Timken expands steelmaking capacity


US friction management and power transmission company Timken plans to increase its annual steelmaking capacity by 120,000 tons across its steel manufacturing facilities in Canton, Ohio.

This has been made possible by a series of improvements at its Harrison Steel Plant following the $60 million rolling-mill investment completed there in 2008.

Over the last two years, continuous improvement efforts at the Harrison plant have allowed Timken to achieve record output well beyond the new mill's original design.

Additional investments and crew additions over the next few months will enable a further increase in output and will allow the company to optimize production loads between its Harrison and Faircrest plants.

The changes will effectively create new capacity at both of these steel facilities to support growing demand for finished bar products and billets for tubing product which serve customers in the global industrial, oil and gas, and mobile markets.

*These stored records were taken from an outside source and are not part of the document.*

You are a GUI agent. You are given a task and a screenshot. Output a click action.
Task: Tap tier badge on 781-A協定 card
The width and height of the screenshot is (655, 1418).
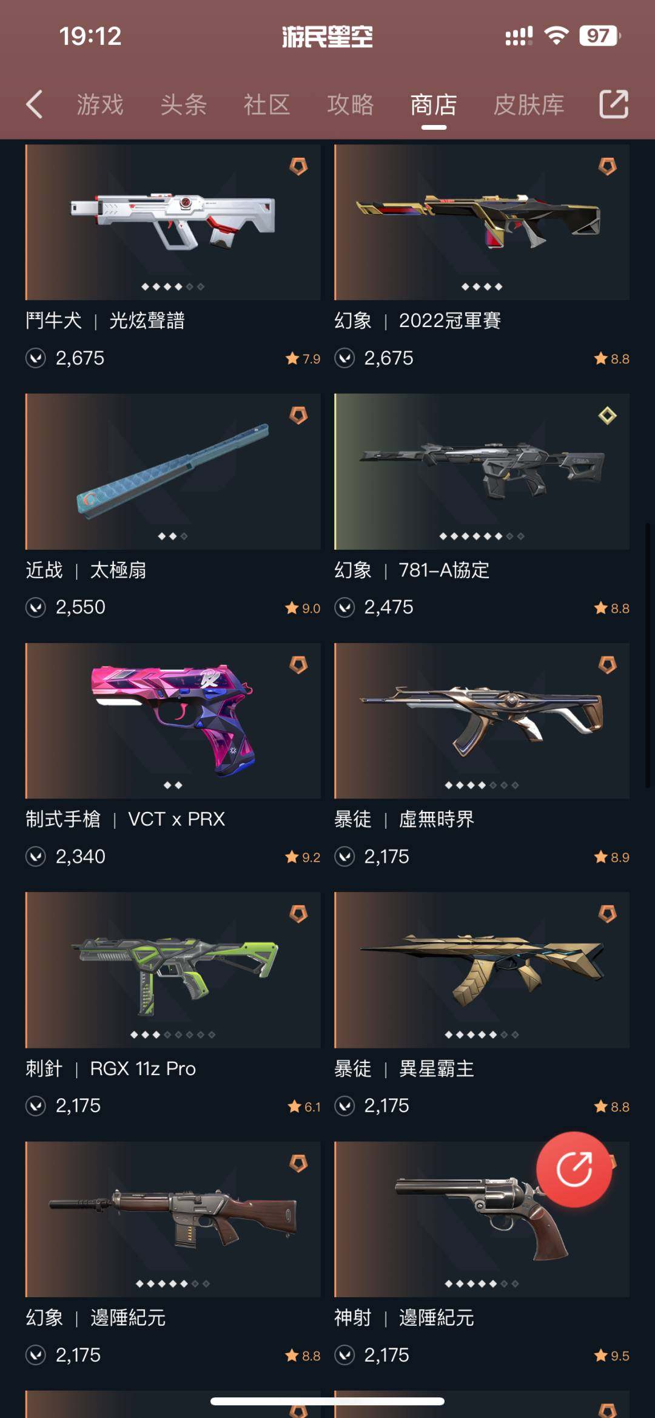(607, 416)
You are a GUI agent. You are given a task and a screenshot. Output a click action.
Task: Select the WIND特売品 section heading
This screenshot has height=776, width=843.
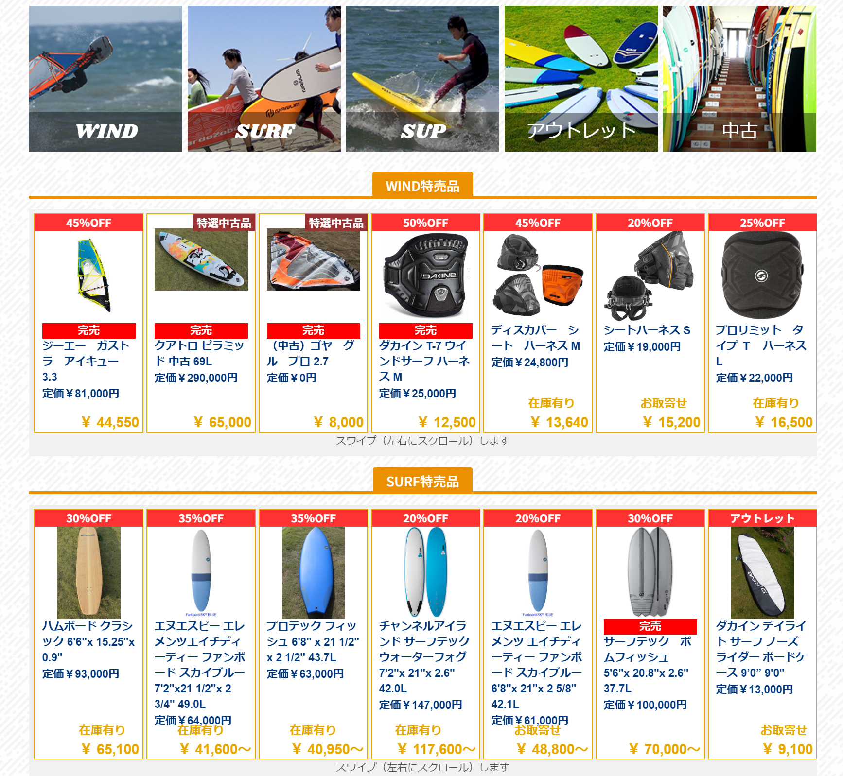[x=422, y=186]
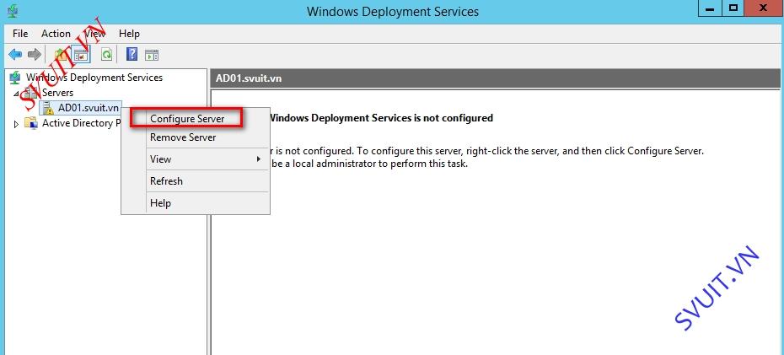
Task: Select the AD01.svuit.vn server node
Action: click(88, 107)
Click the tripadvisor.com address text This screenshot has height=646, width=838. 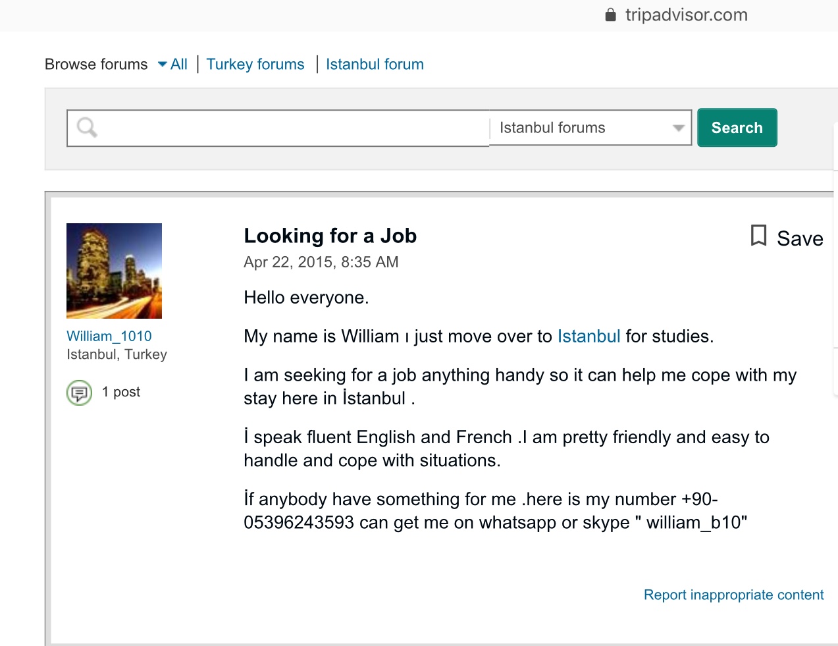click(686, 15)
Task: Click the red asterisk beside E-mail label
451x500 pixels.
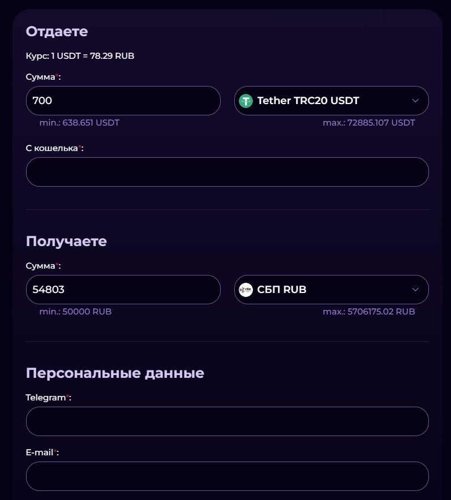Action: pos(55,451)
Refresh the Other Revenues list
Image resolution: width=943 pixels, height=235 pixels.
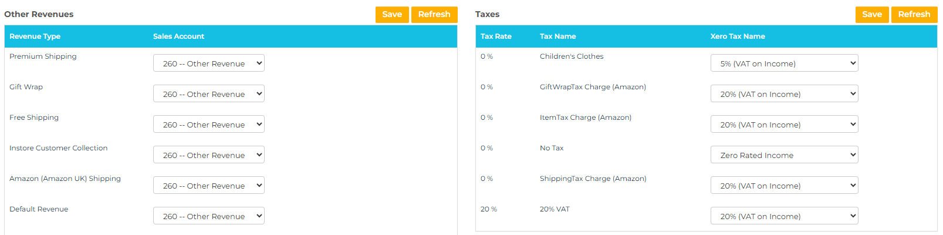[x=434, y=15]
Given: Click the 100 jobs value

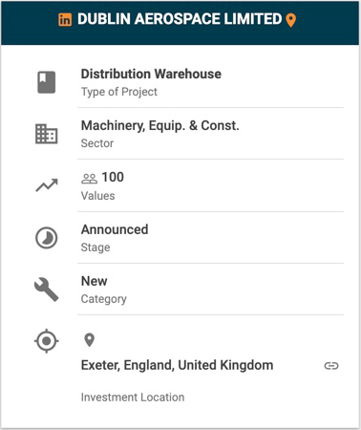Looking at the screenshot, I should coord(113,177).
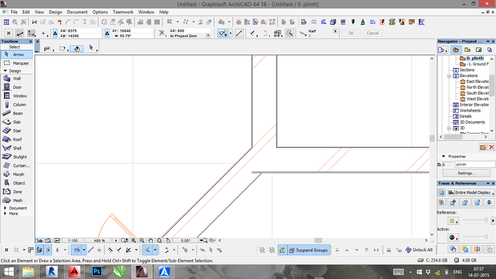The width and height of the screenshot is (496, 279).
Task: Select the Door tool
Action: pyautogui.click(x=17, y=87)
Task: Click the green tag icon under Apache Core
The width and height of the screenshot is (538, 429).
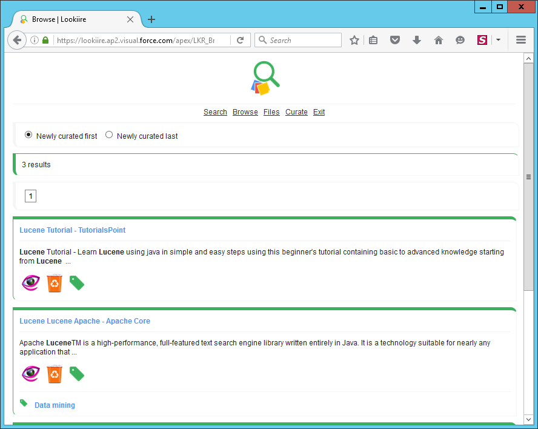Action: pos(77,374)
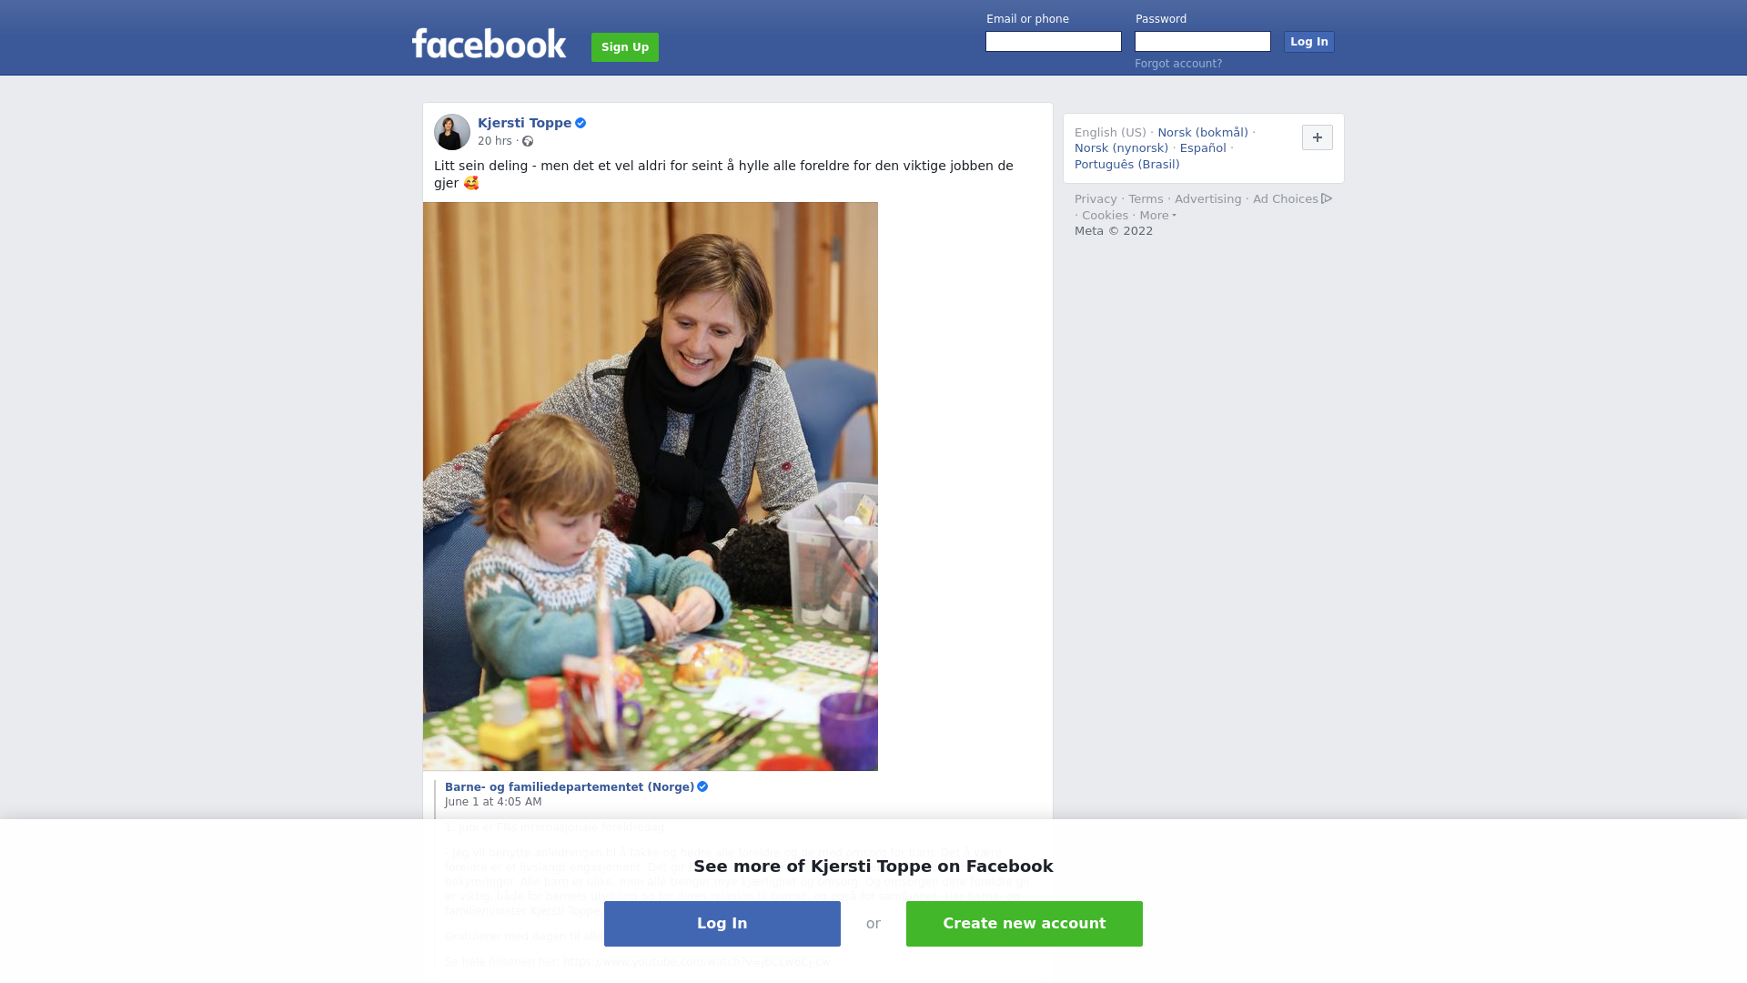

"We are expanding our capacity to better serve customers who need high performance steel," said Sal Miraglia, president of Timken's steel business. "We understand that it takes a nimble company to ramp up for economic recovery and also adjust production to serve our customers' most critical, demanding application requirements. These changes will give us greater flexibility in our processes, support our efforts to improve delivery performance, and provide much-needed capacity to serve growing sectors of the global marketplace."

Miraglia said the plant will reach the full volume planned within six to 12 months, depending on testing, product mix, specifications and other customer requirements.